** REQUIRED WORK **
Answer these questions from the interview below.
(a) What figure does Andy give as the example high-level estimate?
(b) According to Andy, who does management think is the problem, instead of the process itself?
(c) What amount of new revenue does Andy give as an example of a benefit claimed in a business case?

** EXTRACTED TEXT **
★ ★ ★ ★

Yegor: And why it’s happening, why don’t we refine our targets?

Andy: I think a lot of the issues are systemic built into the way that organizations operate. There’s a failure to understand the project management process, the project planning process. So when we do high level estimates we say”You know it’s 100,000 plus or minus 50 percent or 100 percent or whatever, it’s plus 100 minus 50”, you know, and people will not listen to the uncertainty part, they’ll just lock in the number. If we then try and change that and say okay you know if we think that 100,000 is going to get locked in, let’s make it 200,000 dollars because that way we’re sure that we can get it done. Then it suddenly looks like an outlier from everything that’s happened in the past and people think that you know the problem is people just don’t know how to do their work properly they don’t know how to work efficiently. There’s a failure to recognize new organization, the management level that the process itself is broken. They think it’s the people doing the process that is the problem and it’s actually the process itself and that’s the piece that a lot of organizations have direct night simply because it’s the way we’ve been doing it for years.

Yegor: Well let me try to make up a hypothesis about this problem. Maybe people are afraid to come out with this uncertainty, like you said, in the beginning because in that case just like you said they will all look like somebody who doesn’t know what they’re doing but later running over the budget writing over the schedule will not be punished as badly because everybody used to see failures in IT projects and that’s why they don’t do that uncertainty the beginning. But they easily accept and admit failures later, because, like we know, 90 something percent of projects failed anyway. So it means that nobody will blame them for that.

Andy: Yeah I think you’re probably right. And I think that same logic applies on the benefits side as well, right? You know you can claim whatever kind of benefit you like “Oh give me the money to do this production” and generate 5 million dollars in new revenue for you, it’s going to be amazing. That’s what goes into the business case. But then no one looks at it again afterwards and while it’s fully expected that we don’t actually achieve that 5 million or we’re never actually bother tracking to see what happens. I think that you’re right. There’s a lot more visibility, there’s a lot more close monitoring of the business case. Those initial numbers but when we actually get the execution piece people don’t monitor it as closely and sure there may be a report that says we are late, we are over budget. But to your point well. So a 90 something percent of other projects so. No one’s surprised.

★ ★ ★ ★

** RECORDED DATA **
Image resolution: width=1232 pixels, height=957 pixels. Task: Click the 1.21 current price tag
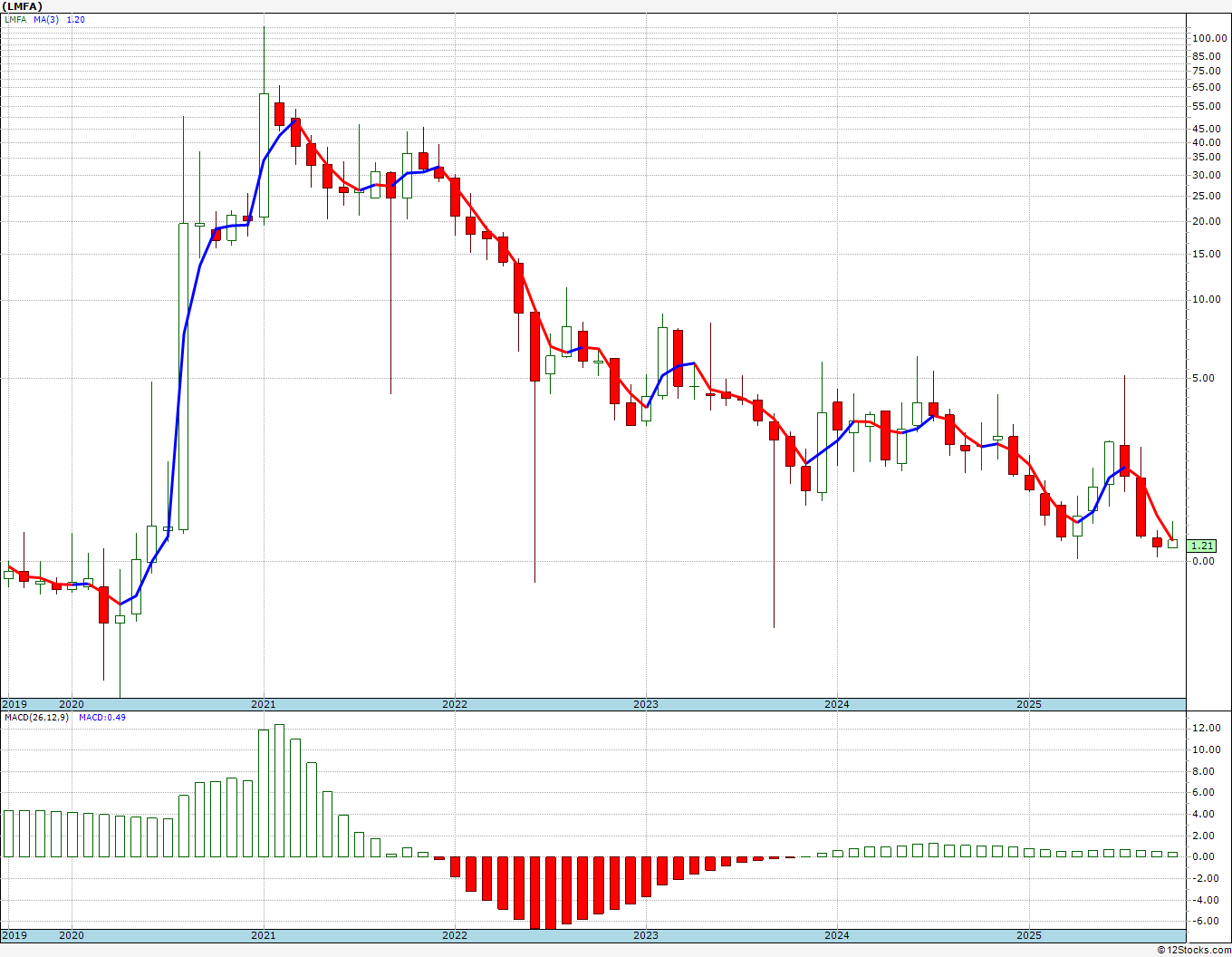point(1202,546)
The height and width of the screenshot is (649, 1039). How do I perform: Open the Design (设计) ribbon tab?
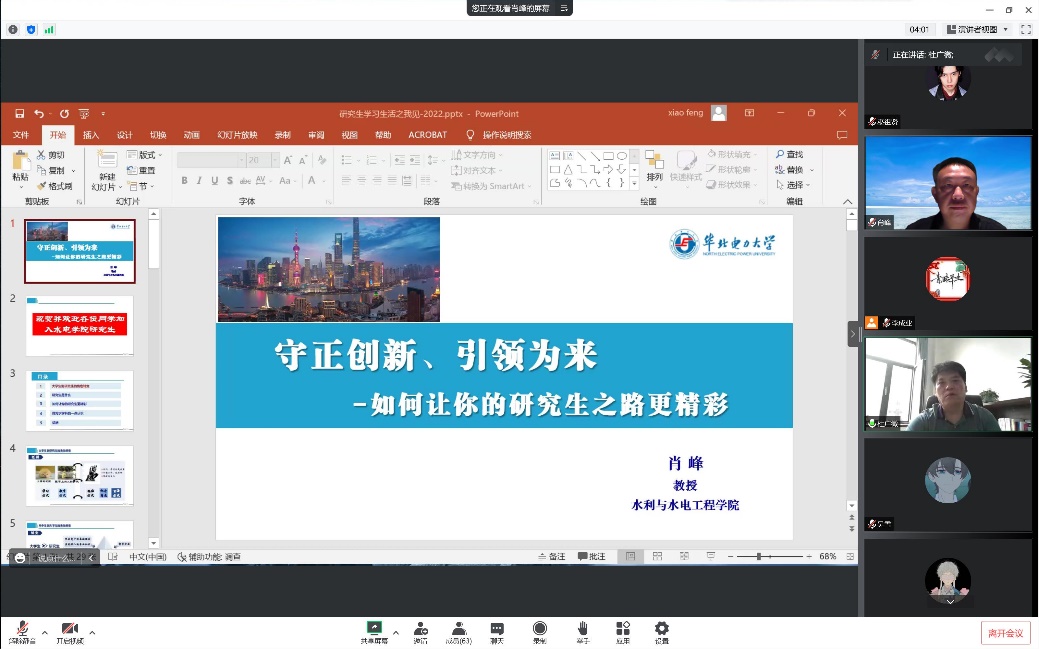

★ ★ ★ ★

** RESULT OF THIS TASK **
(a) 100,000.
(b) The people doing the process.
(c) 5 million dollars.